Pentecost 11, July 31, 2016

July 31, 2016 (full size gallery)

This week on July 27 we held the last luncheon for the Village Harvest partipants. We had about 16, a combination of parishioners and our guests. Cookie’s zucchini bread was a hit! Needs developed include possible cooking classes to help the younger members cook or to provide an atmosphere where those who can cook teach others. Also there is no place in Port Royal for seniors simply to gather for fellowship and conversation. These are all possibilities for extending our Village Harvest ministry. 

This week the top pediment of the Church belfry was painted. The same painter also began on the Parish house – scraping and sanding before the job begins. Another contractor will be fixing some rotton spots on the river side of the Parish House. 

Sunday was relatively mild after a rainfall on Saturday.
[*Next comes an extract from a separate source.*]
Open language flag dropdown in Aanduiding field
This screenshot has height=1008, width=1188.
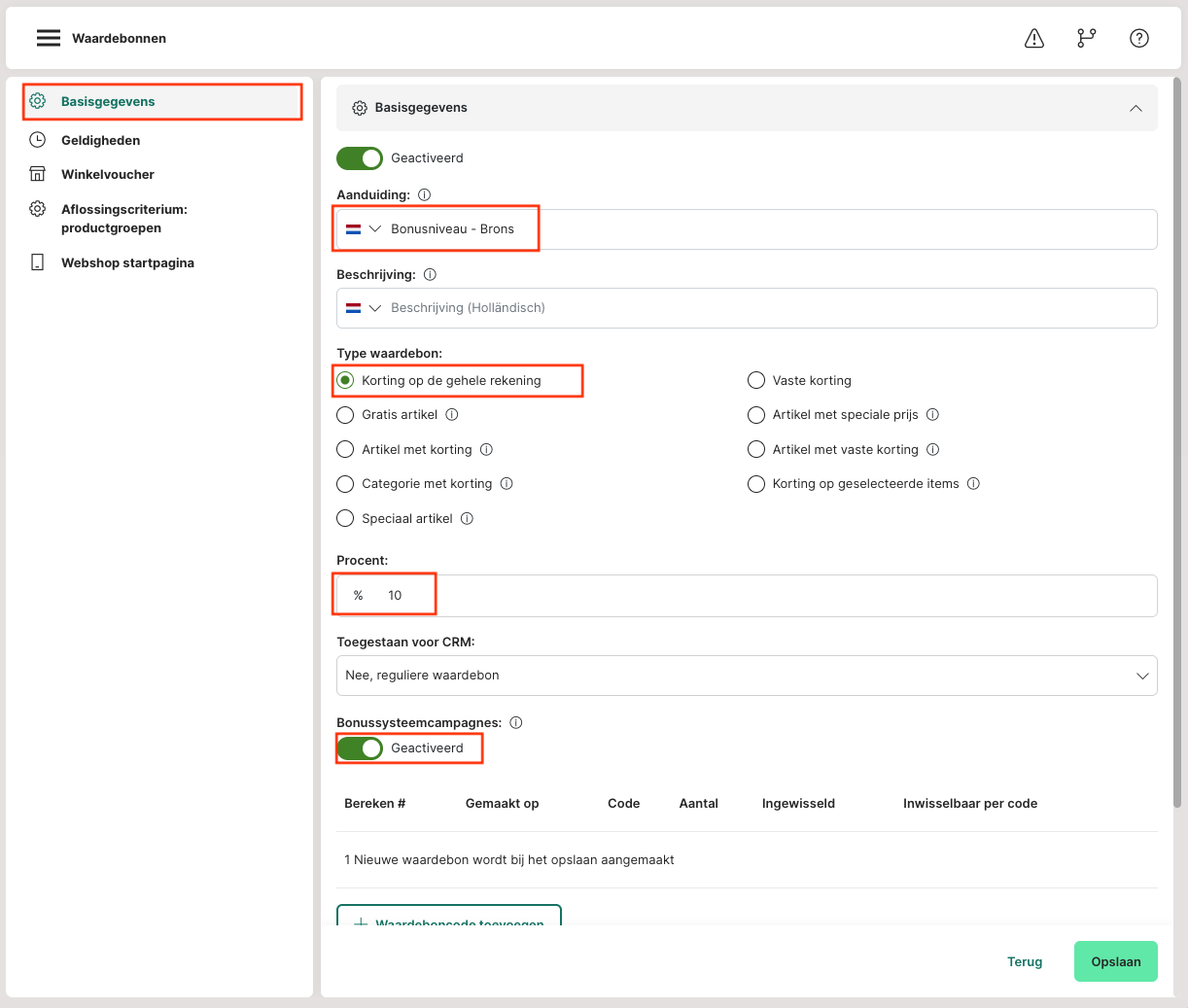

It began foggy and cleared through the morning and as the clouds lifted became warm by the end of the service.. We had both 9am Holy Eucharist Rite I and 11am Morning Prayer. 9am only had 7 but we had 32 at 11am. 

Today’s service added the 28th Chapter of Genesis to the lectionary – Jacob’s Ladder. You could see it all around the church.  We had a ladder in the church though we didn’t have angels going up and down. We continued our series on St. Peter’s Sings which had information about the spiritual,  "St. Peter’s Sings.". This was part 13.  The children sang it at announcements.  The horizontal beam of the cross was linked to Jesus resurrection. Catherine had the congregation practice it – she said it made everyone feel better. 

We celebrated Millie and Howard’s anniversary at 9am. At 11am, Catherine invited the children up to sing "Jacob’s Ladder". The hymn came up at Bible School but didn’t have time to sing it.  

The 11th Sunday after Pentecost featureed the first of two related stewardship type readings around wealth. Today’s readings encourage us to discover true riches in order to live a happy life. In Ecclesiastes (Track 2), a Jewish wisdom teacher ponders the vanity of human life. The psalmist invites us to bow in worship and praise before God our Maker. The second reading encourages followers of Christ to focus on the things that are above. In the gospel, Jesus tells the parable of the rich fool.

The sermon was about vision – not carrying around a limited vision but an expansive one.

The sermon reached back to Genesis to bring the vision that is a part of the Jacob’s ladder story. "No longer is he just the younger son who has tricked his older brother out of his father’s blessing, a single man alone on a journey to seek his fortune far from the wrath of his brother, but he now knows that God plans to bless him with many descendants, who in turn will be a blessing to all the families of the earth.

The song "Jacob’s ladder" is a spiritual that goes back to slavery. "But they had a vision—the vision of the ladder reaching up into heaven, their passageway to freedom in God, and a way for God to come and be with them. Even as slaves, they could be free in their love and service to God—the last verse of the spiritual goes, “If you love him, why not serve him?”

"Today’s lectionary readings give us the stories of two more slaves, but these people are slaves not because of some human institution, but slaves because of their own limited visions for their lives.

"The first is the teacher in Ecclesiastes. In this passage, the teacher has become a slave to the idea that to live is ultimately an act of sheer absurdity.

"In the story that Jesus told in today’s gospel, a rich man has just had the blessing of an abundant harvest. But he, being a slave to himself and his own desires, can think of nothing but how to save up these unexpected resources in order to relax, eat, drink and be merry for years to come. He is a slave to “me, myself, and I” and his vision is limited only to himself.

"In today’s epistle, Paul tells the Colossians that their visions of life are also too limited. They have limited their own lives by worrying too much about their own pleasure at the expense of others, and going to any lengths to get what they wanted.

"In addition, when we give power to people who have chosen to shape themselves by these things that incur God’s wrath, when we turn a blind eye to these things and accept things like greed and anger and malice and slander and abusive language as the status quo—then we too are being disobedient to God and our visions are being shaped and limited by the things that God despises

"Some limits, like being a slave in the United States before slavery ended, are imposed on some people by others. Some limits we impose on ourselves. As we age, our bodies impose physical limits on us. Sometimes the simplest thing to do is to accept the limits, decide life is absurd, get depressed, get anxious, and then die in a state of disappointment and misery

"This ladder reminds us that in the great void between heaven and earth, God has stretched a ladder and that God wants us to get on it and climb it. Jesus came to be with us, to live with a vision just as susceptible as we are to greed and to anger and wrath and malice and abusive language and all of the other things that tempt us every day—the things that separate us from God and from one another. 

"But we know, as Christians who have been raised in Christ through baptism, that the horizontal beam of the cross that lifted Jesus high above the earth, was the ladder that stretched high into heaven, that the vertical beam to which his hands were nailed was the life he had lived, a life free from hatred, and anger and greed, the life that he had lived in witness for God’s vision for him, to bless the earth and all in it for God’s glory—the life that through his death and resurrection he set us free to live."